> [Task goal]: Leave out every line before the one that contains "Click Cancel to dismiss dialog". Please restate that line and the rest of the data word for word, through the end.
Supplied information Start Marker
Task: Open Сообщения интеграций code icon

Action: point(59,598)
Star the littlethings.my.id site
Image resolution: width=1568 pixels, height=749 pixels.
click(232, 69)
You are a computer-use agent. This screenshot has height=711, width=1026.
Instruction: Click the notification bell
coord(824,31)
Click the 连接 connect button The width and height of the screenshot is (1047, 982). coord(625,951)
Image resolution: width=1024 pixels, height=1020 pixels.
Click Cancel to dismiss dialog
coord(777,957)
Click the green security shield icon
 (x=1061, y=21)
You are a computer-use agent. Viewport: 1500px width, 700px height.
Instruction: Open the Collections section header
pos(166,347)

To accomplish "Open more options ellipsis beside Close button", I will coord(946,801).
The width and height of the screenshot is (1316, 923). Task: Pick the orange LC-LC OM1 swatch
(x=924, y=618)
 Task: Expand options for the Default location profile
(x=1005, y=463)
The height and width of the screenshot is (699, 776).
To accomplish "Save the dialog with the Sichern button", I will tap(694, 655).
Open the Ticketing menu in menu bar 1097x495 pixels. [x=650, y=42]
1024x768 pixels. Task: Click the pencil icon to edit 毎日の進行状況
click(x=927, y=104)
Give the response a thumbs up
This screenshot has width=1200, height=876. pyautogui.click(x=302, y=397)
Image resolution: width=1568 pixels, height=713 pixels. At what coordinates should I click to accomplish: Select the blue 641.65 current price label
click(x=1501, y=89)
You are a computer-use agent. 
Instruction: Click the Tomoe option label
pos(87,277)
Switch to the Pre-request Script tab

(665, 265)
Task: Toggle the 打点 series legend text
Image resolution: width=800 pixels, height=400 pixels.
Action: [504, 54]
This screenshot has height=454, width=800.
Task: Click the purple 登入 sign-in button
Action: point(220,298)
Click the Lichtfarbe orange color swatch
Supplied information End Marker
> [Result for this task]:
Click Cancel to dismiss dialog
coord(777,957)
Click the green security shield icon
 (x=1061, y=21)
You are a computer-use agent. Viewport: 1500px width, 700px height.
Instruction: Open the Collections section header
pos(166,347)

To accomplish "Open more options ellipsis beside Close button", I will coord(946,801).
The width and height of the screenshot is (1316, 923). Task: Pick the orange LC-LC OM1 swatch
(x=924, y=618)
 Task: Expand options for the Default location profile
(x=1005, y=463)
The height and width of the screenshot is (699, 776).
To accomplish "Save the dialog with the Sichern button", I will tap(694, 655).
Open the Ticketing menu in menu bar 1097x495 pixels. [x=650, y=42]
1024x768 pixels. Task: Click the pencil icon to edit 毎日の進行状況
click(x=927, y=104)
Give the response a thumbs up
This screenshot has width=1200, height=876. pyautogui.click(x=302, y=397)
Image resolution: width=1568 pixels, height=713 pixels. At what coordinates should I click to accomplish: Select the blue 641.65 current price label
click(x=1501, y=89)
You are a computer-use agent. 
Instruction: Click the Tomoe option label
pos(87,277)
Switch to the Pre-request Script tab

(665, 265)
Task: Toggle the 打点 series legend text
Image resolution: width=800 pixels, height=400 pixels.
Action: [504, 54]
This screenshot has height=454, width=800.
Task: Click the purple 登入 sign-in button
Action: point(220,298)
Click the Lichtfarbe orange color swatch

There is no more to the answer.